Mann wegen Anschlags in Nordirland vor Gericht

Viereinhalb Monate nach dem Terroranschlag auf britische Soldaten in Nordirland ist ein zweiter Mann vor Gericht gekommen. Der 44-jährige Nordire ist wegen des Mordes an zwei Soldaten und des versuchten Mordes an sechs weiteren Menschen angeklagt. Er soll nach dem Anschlag am 7. März DNA-Spuren in einem Fluchtauto hinterlassen haben.

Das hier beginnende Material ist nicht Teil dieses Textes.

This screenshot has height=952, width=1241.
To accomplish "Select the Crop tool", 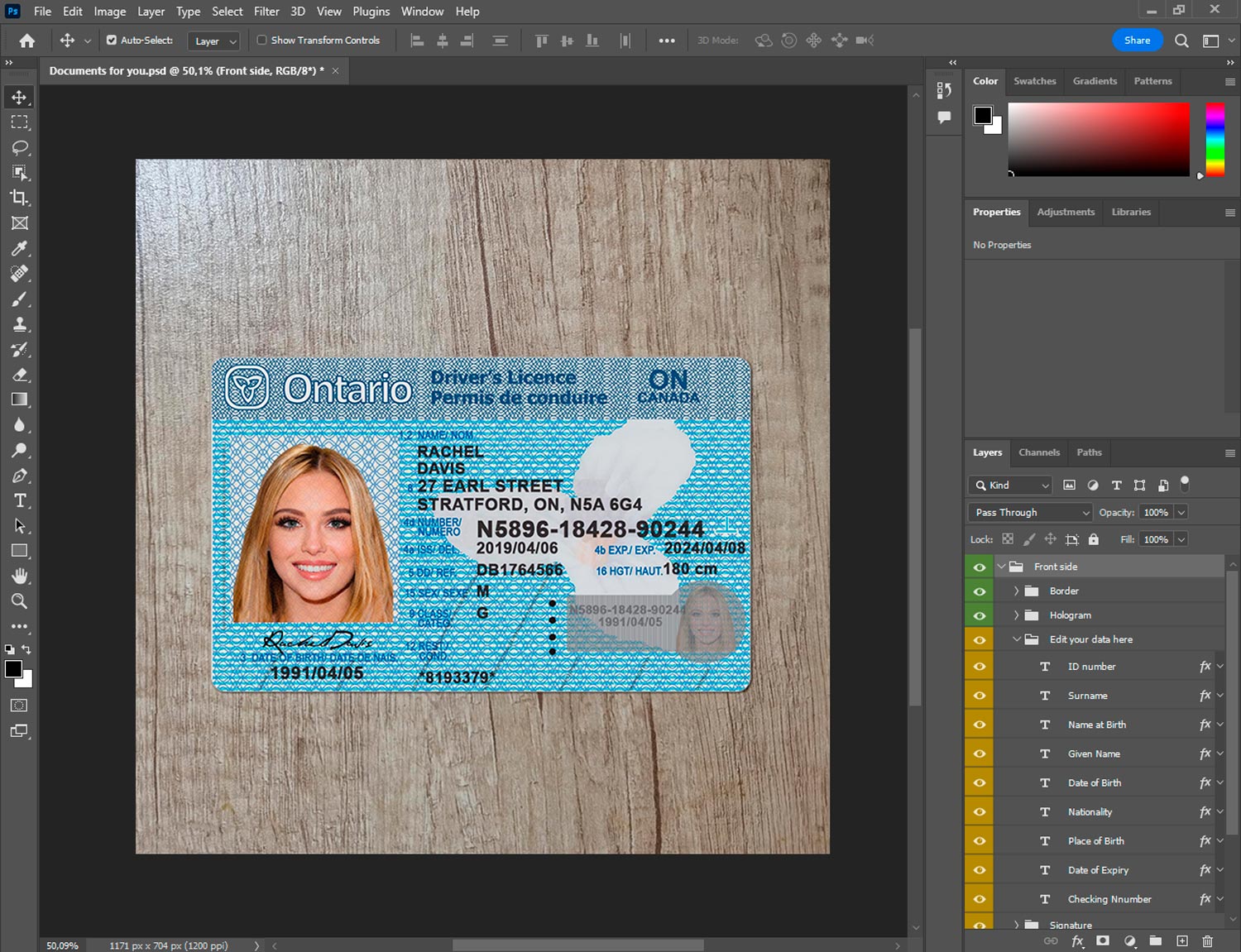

Kurz nach den Todesschüssen auf die Soldaten vor einer Kaserne in Antrim nördlich von Belfast wurde Colin Duffy festgenommen – ein führender Vertreter der katholischen republikanischen Bewegung. Die Täter hatten damals aus einem Auto das Feuer auf die Soldaten eröffnet, als diese Pizza vom Lieferdienst entgegennahmen. Die Polizei erklärte am Donnerstag vor dem nordirischen Gericht, einen weiteren Mann zu suchen. Der könnte jedoch bereits aus dem Land geflohen sein.

Der Anschlag war der erste in der britischen Region nach dem Friedensabkommen zwischen Protestanten und Katholiken im Jahr 1998. Eine Splittergruppe der ehemaligen Terrororganisation IRA, die “Real IRA”, hatte sich später zu der Tat bekannt.